At five you believe that if you just close your eyes and pretend you're asleep, nothing bad will happen. At least that was the lesson that I learned from Mike. Since he slept almost all the time, very rarely did anything bad happen to him.
“Ian, son, your mother needs your help. She says I can't leave right now.” His face was level with me now, parallel to the rough slate-grey floorboards. Underneath us in the crawl space, small waves crested and broke. As I lay there, face to the floor, I felt as if I was on an old sailing ship, far to sea.
“I know,” I said. “I'm scared.”
“You should be. It's not fit out there for the likes of you. But your mother's having some problems with her contractions.” My father had become quite a literate man and had read books Bernie had loaned him, books on everything from alchemy to gynaecology. My knowledge on these matters as well as my vocabulary was much more limited so I assumed he said, “trouble with her contraptions,” contraption being a favourite word of my father's concerning problems created by governments around the world. With a five-year-old's knowledge of anatomy, I could not begin to imagine what sort of machines were involved, biological or otherwise, in the de-livery of a human child. Nonetheless, it revived in me a curiosity that caused me to open my eyes, convincing my father I was fully awake and aware of what he was asking.

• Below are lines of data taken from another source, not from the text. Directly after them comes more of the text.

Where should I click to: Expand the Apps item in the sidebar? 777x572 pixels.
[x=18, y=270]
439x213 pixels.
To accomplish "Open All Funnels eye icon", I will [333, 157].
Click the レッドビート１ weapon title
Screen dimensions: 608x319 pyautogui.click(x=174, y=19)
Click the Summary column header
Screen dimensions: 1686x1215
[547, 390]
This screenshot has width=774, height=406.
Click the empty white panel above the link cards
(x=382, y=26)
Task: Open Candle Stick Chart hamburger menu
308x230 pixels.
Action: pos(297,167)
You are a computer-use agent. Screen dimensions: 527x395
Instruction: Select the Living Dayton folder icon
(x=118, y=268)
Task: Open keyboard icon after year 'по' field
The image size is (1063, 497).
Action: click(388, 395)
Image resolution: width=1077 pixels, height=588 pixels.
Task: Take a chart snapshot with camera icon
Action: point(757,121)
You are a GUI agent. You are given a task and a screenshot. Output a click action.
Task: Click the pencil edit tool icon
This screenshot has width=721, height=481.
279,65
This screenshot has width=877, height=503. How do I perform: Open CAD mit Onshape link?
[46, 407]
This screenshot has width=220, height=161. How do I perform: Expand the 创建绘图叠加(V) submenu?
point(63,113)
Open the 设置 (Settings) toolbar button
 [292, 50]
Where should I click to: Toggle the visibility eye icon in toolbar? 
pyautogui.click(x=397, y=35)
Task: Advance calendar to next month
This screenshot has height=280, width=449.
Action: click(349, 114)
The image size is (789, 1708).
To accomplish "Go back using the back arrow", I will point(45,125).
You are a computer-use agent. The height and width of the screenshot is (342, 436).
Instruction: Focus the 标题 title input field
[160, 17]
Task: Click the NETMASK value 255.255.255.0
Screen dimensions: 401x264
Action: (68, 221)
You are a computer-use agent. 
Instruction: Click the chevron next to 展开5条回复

“Your mother thinks the baby is coming out the wrong way. Nature'll do that to you. I don't know enough to help her. We can't go anywhere in this weather. Mrs. Bernie Todd will know what to do.”
“Right,” I said, crawling out from under my bed, still reluctant to let go of my sleeping dog who I skidded out on all fours along with me.
“You've got to leave Mike here. He's too slow.” Slow wasn't the word. Immobile and unconscious was more accurate. Reluctantly, my hand let go of the dog's collar and he slumped to the floor, oblivious to the human drama.
As my father dressed me up in boots and rain gear, I could see that his hand was shaking. I could feel his ragged breath on my face and saw the worry in every inch of him. It's funny but the fear in him somehow had the reverse effect in me. I felt suddenly adult, responsible, important â more important than I'd ever felt before. I was either about to help save my mother and her new baby or I was about to be swept up into the sky, never to return. My father rooted in the closet and found an old life jacket that he tied onto me with a piece of rope, tight under both armpits until I could feel the bite of the rope even through my oil skins.
My father began to slide the chesterfield away when my mother let out a piercing note of pain. “Wait. Not yet.”